Quoted passage

▼

Saturday, November 29, 2014

Healing and Love and Choosing to be a Woman of Grace and Dignity.

What an amazing Thanksgiving I had!

Despite that fact that my beloved Niners lost a game to the dreaded Seahawks, it must go down in history as one of the greatest Thanksgivings in memory.

My brother and his kids were here.  He fried up two turkeys and Mom and I put out a feast that resulted in smiles, laughter and gratitude for elastic waistbands.

I saw the look on my Mom's face as she sat at her table and shared a meal with her only son and her grandchildren and it was all I could do not to stand up and yell, "YIPPPEEEEEE!".

Of course, I doubt they would have noticed other than to just laugh at one more thing...because there was a lot of laughing on Thanksgiving and that is what makes a holiday a holiday.

I have also discovered that someone who does not know me at all has been taking the time to point out my character defects and what I should and should not be doing with my writings to others.

My response?  Don't like it? Don't read it.  Simple.  And if you think picking it apart for someone else is somehow being a good person?  Well, you do not share my values and for that I can only say, "Thank you, God".

And finally, I have discovered that the years of therapy I have gone through to help me no longer take actions that are similar to those unsuccessful behaviors modeled to me as a child is paying off.  How do I know?

▲

Record excerpts
▼

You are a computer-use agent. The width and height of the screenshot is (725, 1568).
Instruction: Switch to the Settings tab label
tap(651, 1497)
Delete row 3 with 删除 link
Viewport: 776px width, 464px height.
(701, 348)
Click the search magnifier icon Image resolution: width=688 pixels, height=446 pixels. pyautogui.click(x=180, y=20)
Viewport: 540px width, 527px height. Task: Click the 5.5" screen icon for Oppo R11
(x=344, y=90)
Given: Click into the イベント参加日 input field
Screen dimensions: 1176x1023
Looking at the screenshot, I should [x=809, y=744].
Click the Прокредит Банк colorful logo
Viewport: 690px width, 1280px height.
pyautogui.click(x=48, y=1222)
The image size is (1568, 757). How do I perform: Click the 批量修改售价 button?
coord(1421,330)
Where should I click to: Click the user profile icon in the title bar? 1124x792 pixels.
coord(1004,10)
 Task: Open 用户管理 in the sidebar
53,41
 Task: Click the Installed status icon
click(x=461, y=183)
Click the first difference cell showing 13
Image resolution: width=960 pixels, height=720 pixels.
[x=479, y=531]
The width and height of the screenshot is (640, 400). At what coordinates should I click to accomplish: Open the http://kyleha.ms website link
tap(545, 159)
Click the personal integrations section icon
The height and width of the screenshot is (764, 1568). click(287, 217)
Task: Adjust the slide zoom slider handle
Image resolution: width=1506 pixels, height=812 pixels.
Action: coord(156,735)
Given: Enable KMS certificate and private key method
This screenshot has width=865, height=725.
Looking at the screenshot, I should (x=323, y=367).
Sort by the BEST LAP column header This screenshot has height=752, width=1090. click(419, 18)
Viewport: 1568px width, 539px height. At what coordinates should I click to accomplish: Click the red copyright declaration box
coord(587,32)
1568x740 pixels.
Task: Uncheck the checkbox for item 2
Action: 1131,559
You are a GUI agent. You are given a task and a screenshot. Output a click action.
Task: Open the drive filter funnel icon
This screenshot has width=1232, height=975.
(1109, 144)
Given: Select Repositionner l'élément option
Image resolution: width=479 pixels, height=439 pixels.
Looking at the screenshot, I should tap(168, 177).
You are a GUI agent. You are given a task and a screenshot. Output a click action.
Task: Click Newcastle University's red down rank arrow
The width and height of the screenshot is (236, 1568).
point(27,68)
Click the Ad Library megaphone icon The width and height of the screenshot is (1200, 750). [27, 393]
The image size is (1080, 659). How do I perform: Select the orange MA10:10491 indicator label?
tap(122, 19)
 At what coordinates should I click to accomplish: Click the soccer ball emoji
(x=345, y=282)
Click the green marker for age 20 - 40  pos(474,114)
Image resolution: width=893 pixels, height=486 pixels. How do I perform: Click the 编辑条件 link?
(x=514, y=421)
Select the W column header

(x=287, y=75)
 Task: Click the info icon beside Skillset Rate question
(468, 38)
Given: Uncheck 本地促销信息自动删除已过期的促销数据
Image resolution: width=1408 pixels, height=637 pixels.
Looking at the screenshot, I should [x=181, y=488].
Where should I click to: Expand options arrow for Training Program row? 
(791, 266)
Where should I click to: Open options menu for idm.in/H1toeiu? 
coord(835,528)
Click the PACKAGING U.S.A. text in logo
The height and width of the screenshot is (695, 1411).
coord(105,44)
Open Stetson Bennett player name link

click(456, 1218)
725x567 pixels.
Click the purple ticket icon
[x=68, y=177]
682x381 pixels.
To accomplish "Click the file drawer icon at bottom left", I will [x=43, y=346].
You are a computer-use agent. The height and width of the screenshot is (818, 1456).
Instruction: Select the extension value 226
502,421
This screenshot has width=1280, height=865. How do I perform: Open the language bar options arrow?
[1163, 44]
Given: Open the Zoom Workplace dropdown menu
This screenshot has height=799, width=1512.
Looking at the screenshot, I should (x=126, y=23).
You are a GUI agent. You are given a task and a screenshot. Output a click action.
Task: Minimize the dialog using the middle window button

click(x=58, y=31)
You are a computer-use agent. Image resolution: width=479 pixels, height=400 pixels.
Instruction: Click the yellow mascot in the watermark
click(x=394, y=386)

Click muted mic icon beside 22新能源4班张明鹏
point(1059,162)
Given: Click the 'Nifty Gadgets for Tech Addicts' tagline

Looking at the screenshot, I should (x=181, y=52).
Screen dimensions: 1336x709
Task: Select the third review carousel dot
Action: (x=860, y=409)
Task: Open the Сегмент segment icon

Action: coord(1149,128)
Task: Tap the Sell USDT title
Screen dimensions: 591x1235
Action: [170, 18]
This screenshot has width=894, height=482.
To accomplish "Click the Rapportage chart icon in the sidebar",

▲

Problem 1
In the Thanksgiving blog post, why does the writer doubt the family would have noticed a shout of "YIPPPEEEEEE!" at the table? Answer in one to three sentences.
Problem 2
Please say whether each statement agrees with the Thanksgiving blog post, answering yes or no and quoting the deciding words: (a) The writer's brother cooked two turkeys. (b) The Niners beat the Seahawks. (c) The person criticizing the writer's work knows the writer well.
Problem 3
Carry the Thanksgiving blog post on from its final question, "How do I know?"
The material is separate from the Thanksgiving blog post.

Final answer 1
The writer expects they would only have laughed at it as one more thing. There was already a lot of laughing on Thanksgiving.

Final answer 2
(a) Yes: "He fried up two turkeys"
(b) No: "my beloved Niners lost a game to the dreaded Seahawks"
(c) No: "someone who does not know me at all"

Final answer 3
Let me tell you about last night:

I spoke for my 12 Step program last night about 3 hours from home.  Driving there was no problem but by the time I left it was raining, hard, and windy.  I got on the freeway and took the wrong exit, heading towards the coast instead of inland, and ended up on a curvy, winding, rain soaked and windswept road.  There was a line of cars behind me, a six foot concrete barrier beside me, sheets of water coming up and over the barrier and I could barely see.  I looked at the white line delineating the shoulder for guidance and despite the line of cars and the dope behind me insisting I go faster I crept along at 35 mph, scared to death this was going to be my last car ride.

Inside, I felt the tension mounting and I wanted to explode - just like my Dad used to do.
I wanted to cuss and swear and threaten and throw a huge tantrum.

Why?  Because I was afraid.

I heard the yelling and screaming in my head and I very purposefully and intentionally said to those voices, "No.  I will not give in and I will not freak out.  I will not throw a tantrum and hold my passenger hostage".  Because I did not give vent, my heart began to pound so hard in my chest it hurt.  It was if my body was throwing a tantrum because I had chosen not to give in to the bad behavior that threatened to take control of the situation.  I did what I have been taught, however, taking deep breaths and slowing down my heart, feeling myself relax and yet staying alert.

Eventually, of course, we made it out of the toughest part of the drive onto a wide freeway and the bridge that would take us back to the East Bay and, eventually, Modesto.  As my heart quieted, the release of tension resulted in a release of sweat.  If I am ever missing, give my black and gold sweater to the bloodhound.  It should be able to find me in about a minute.

What did I learn?

I learned that the learned behavior of freak out and tantrum taught to me by my father does not have to be my excuse anymore.  I do not have to act the fool just because I am hurt or scared.

The passenger in my car said, "Boy am I glad you were driving...you are so calm and cool.  I felt so safe".

I thought, 'whose car have you been in?'.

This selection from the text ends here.